Mass-tag barcoding can easily be integrated into the workflow for any single-cell analysis application. “The challenges we see in stem cell analysis are true for many other biological systems, so the role the CyTOF plays can be the same for these as well,” Zunder observes. “The number of experimental conditions you can test in complex biological systems is virtually infinite, when you consider all of the cell treatments you want to use at different times, with different concentrations, and in different combinations to get a handle on how your system is behaving.” Using mass cytometry in conjunction with mass-tag barcoding gives researchers the freedom to explore an almost unlimited data set, thereby accelerating the rate of discovery.
The advantages of barcoding have made it integral to Zunder’s work. “It's just standard practice now,” he says. “Everybody in our lab who runs CyTOF samples will barcode them.”

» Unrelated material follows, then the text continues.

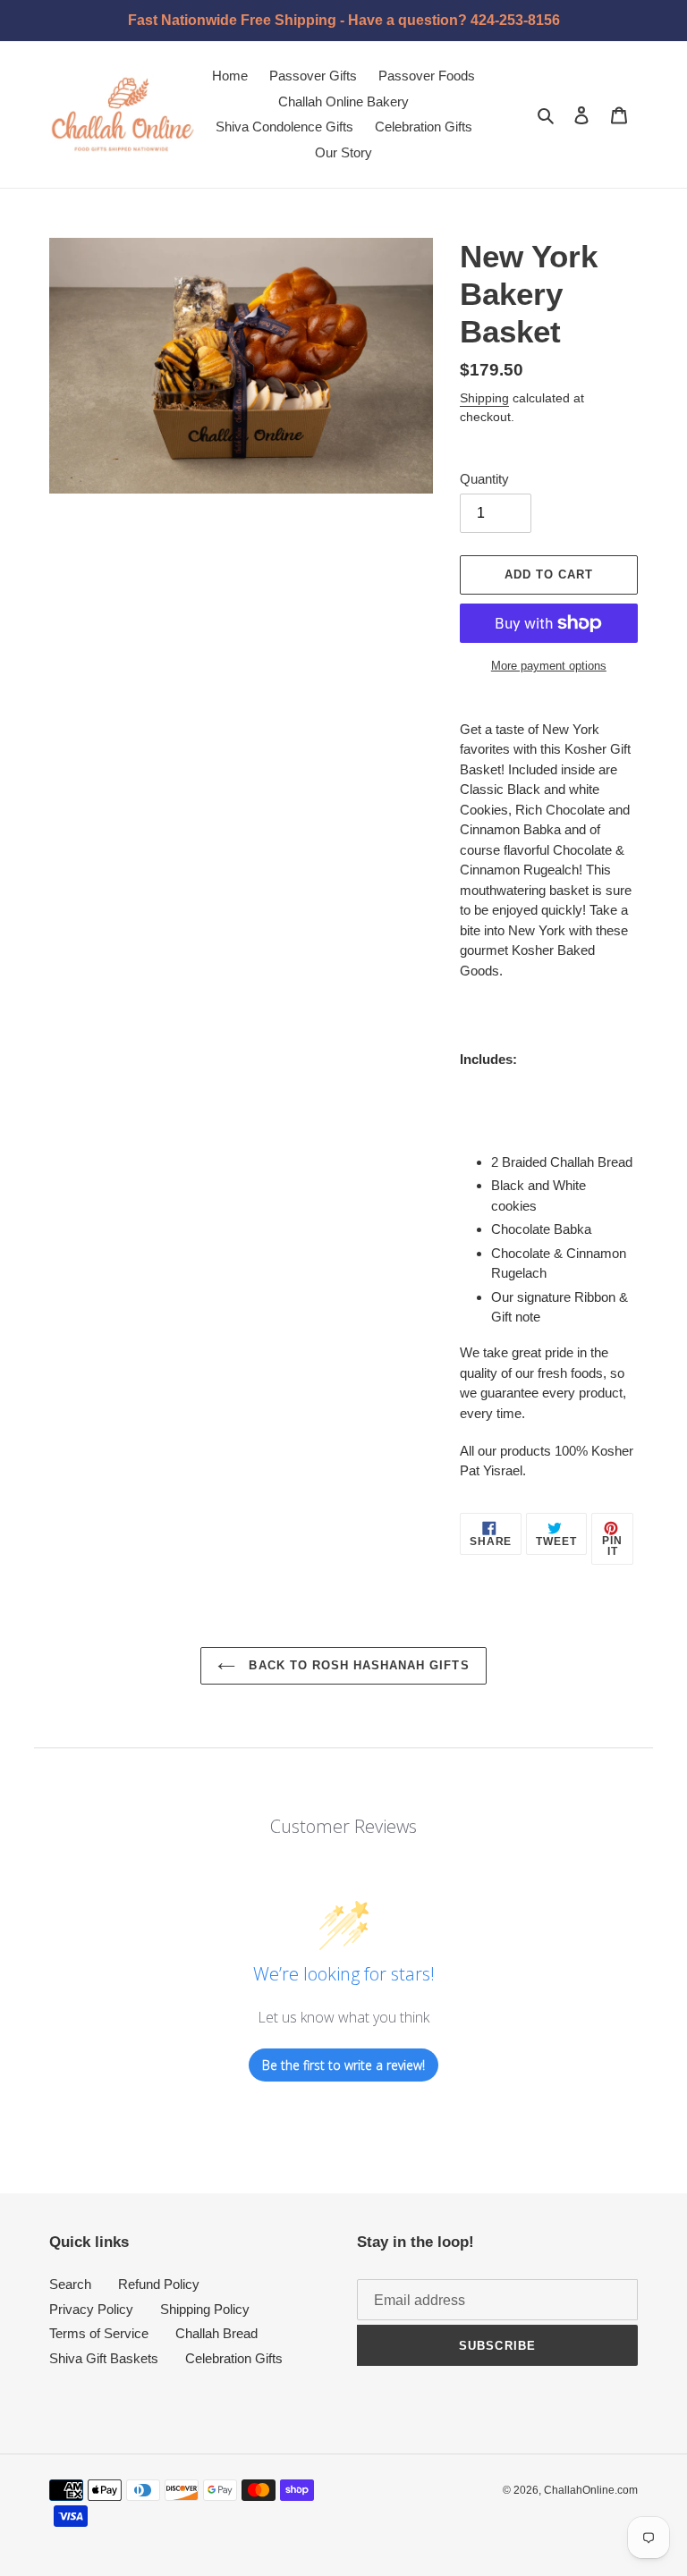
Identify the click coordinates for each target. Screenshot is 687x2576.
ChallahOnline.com (591, 2490)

Zunder and his team shared the full protocol for this approach in early 2015 in Nature Protocols Vol. 10, No. 2. Under a licensing agreement with Stanford University, Fluidigm standardized, tested and packaged a commercial version of Zunder’s protocol for mass-cell barcoding, along with a catalog of appropriate barcoding reagents, which is now available to its customers.
Zunder is more than pleased with this development. When he and his colleagues first began using barcoding for mass cytometry, they were willing to take risks, have things go wrong and make adjustments based on those results. “We had to do a lot of careful troubleshooting and reproducibility experiments in the beginning to optimize the barcoding protocol and reagents.” With the barcoding kit from Fluidigm, any lab with a mass cytometry instrument can adopt the new technique without the trial and error, delays and expense associated with developing a new protocol.
From Zunder’s perspective, the applications for mass cytometry and barcoding in stem-cell biology are tremendous, with great future potential for stem-cell therapy and regenerative medicine. “Everybody knows that single-cell analysis is what we need, but the technology hasn’t always been easy to use or accessible,” he says. “For all practical purposes, before CyTOF and mass-tag barcoding, the experiments that I wanted to do were impossible.”